> **WRITTEN REQUEST**
Copy word for word the rows that begin with the line containing "Given: Open the 安全服务 navigation menu" and end with the line containing "Looking at the screenshot, I should [x=1222, y=23].", keeping both of those lines.

Start of TASK INPUTS

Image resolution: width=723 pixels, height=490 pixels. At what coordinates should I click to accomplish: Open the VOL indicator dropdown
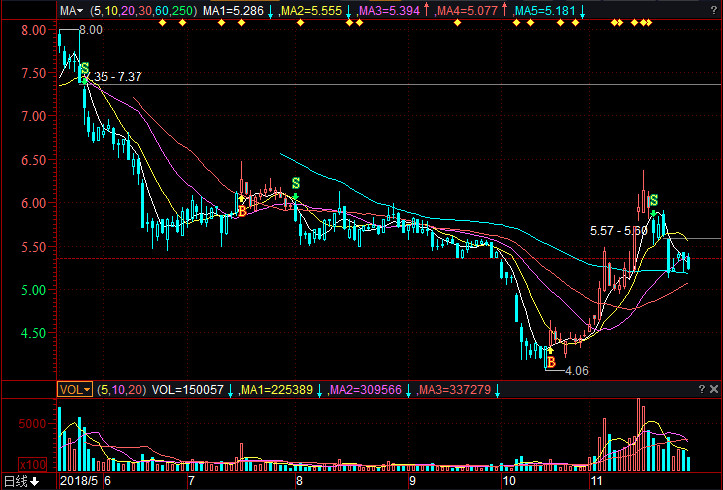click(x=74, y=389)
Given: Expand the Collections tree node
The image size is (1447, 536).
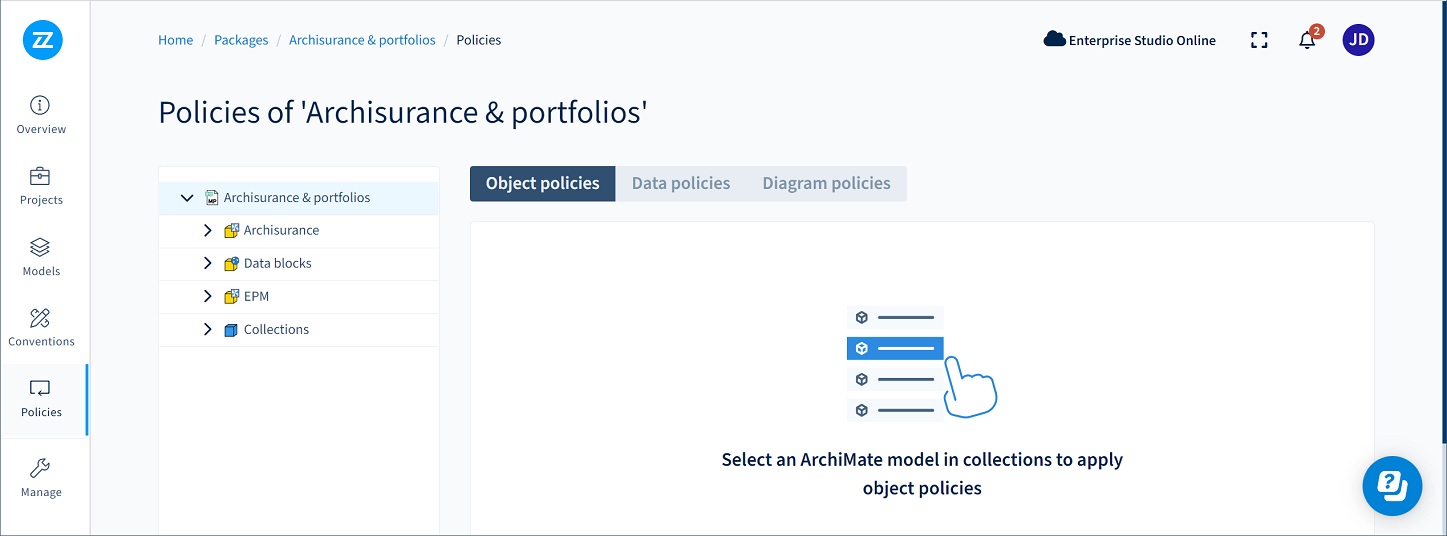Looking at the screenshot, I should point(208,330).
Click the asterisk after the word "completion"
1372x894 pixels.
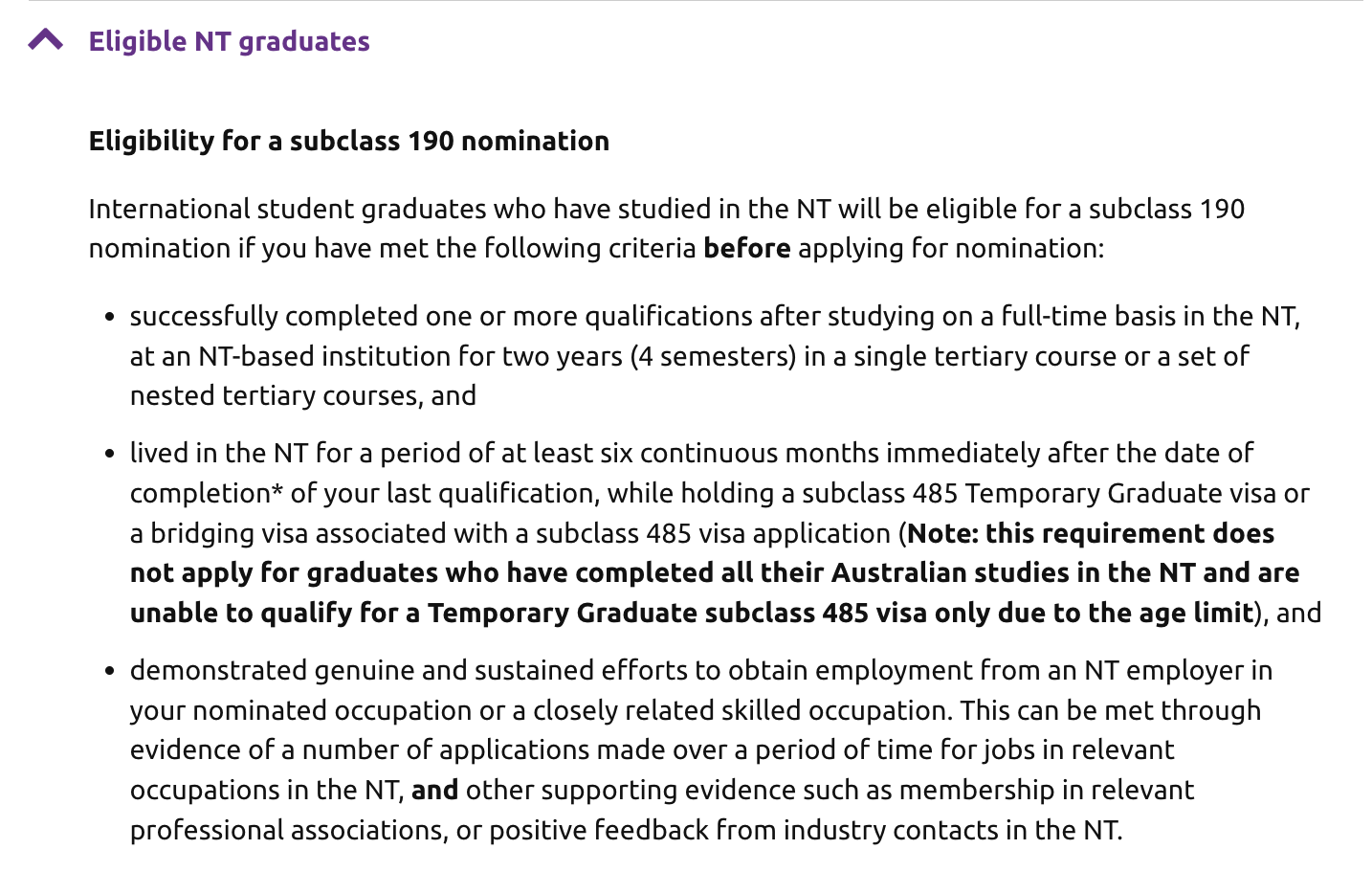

End of TASK INPUTS
Start of TASK INPUTS

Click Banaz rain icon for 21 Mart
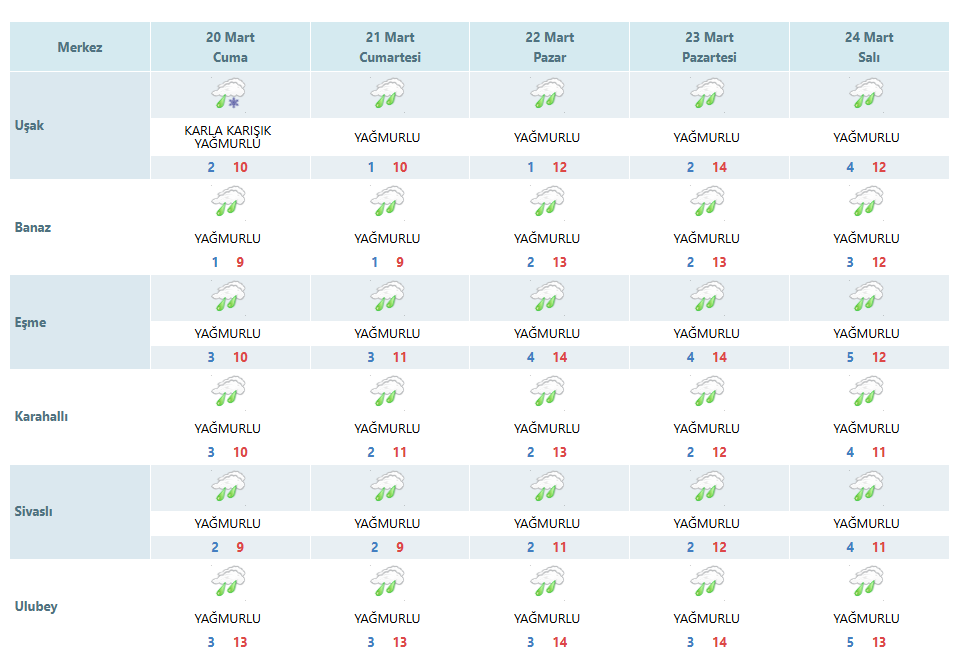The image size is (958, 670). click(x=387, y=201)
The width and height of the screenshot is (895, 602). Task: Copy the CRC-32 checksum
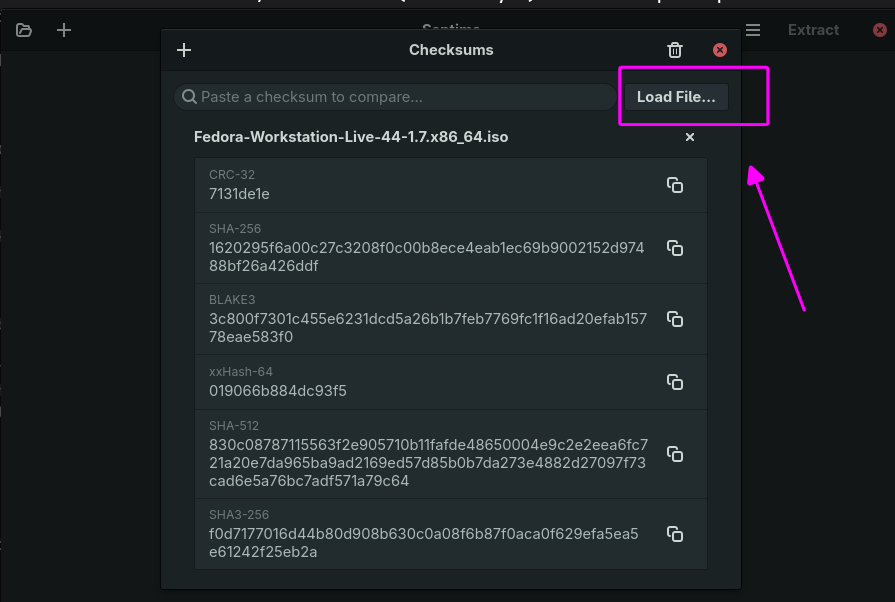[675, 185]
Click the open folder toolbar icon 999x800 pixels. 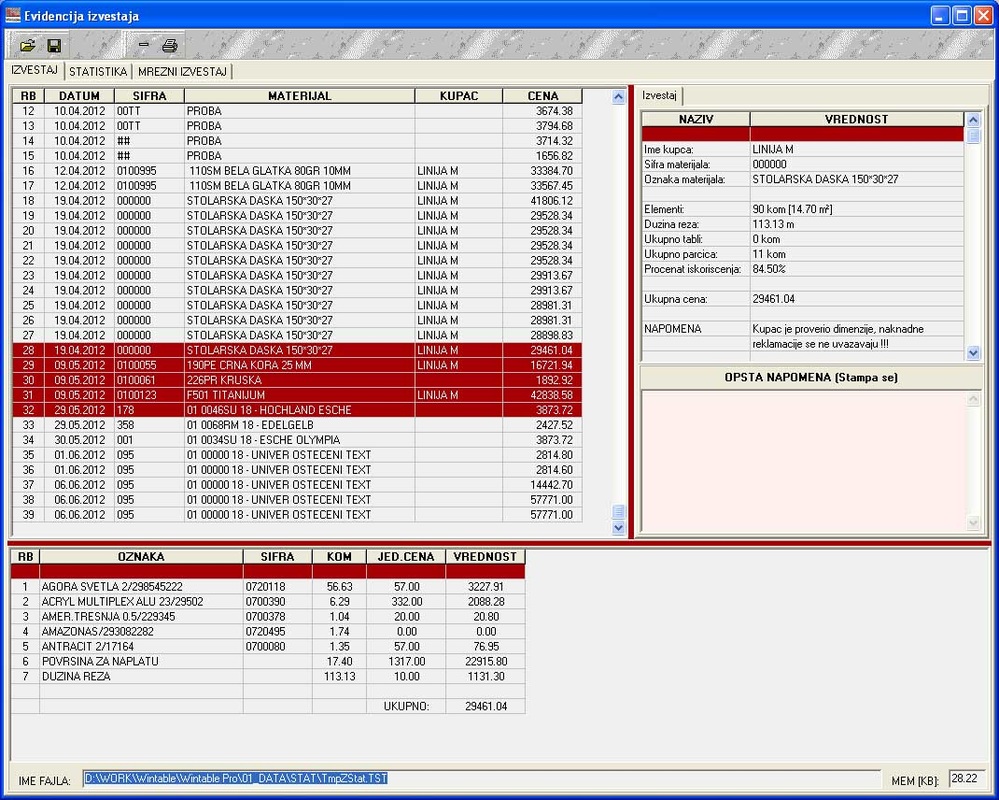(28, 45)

End of TASK INPUTS
Start of TASK INPUTS

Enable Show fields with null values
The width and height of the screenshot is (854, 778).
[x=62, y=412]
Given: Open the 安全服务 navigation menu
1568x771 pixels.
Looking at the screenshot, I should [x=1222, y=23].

End of TASK INPUTS

> **RESULT**
Given: Open the 安全服务 navigation menu
1568x771 pixels.
Looking at the screenshot, I should [x=1222, y=23].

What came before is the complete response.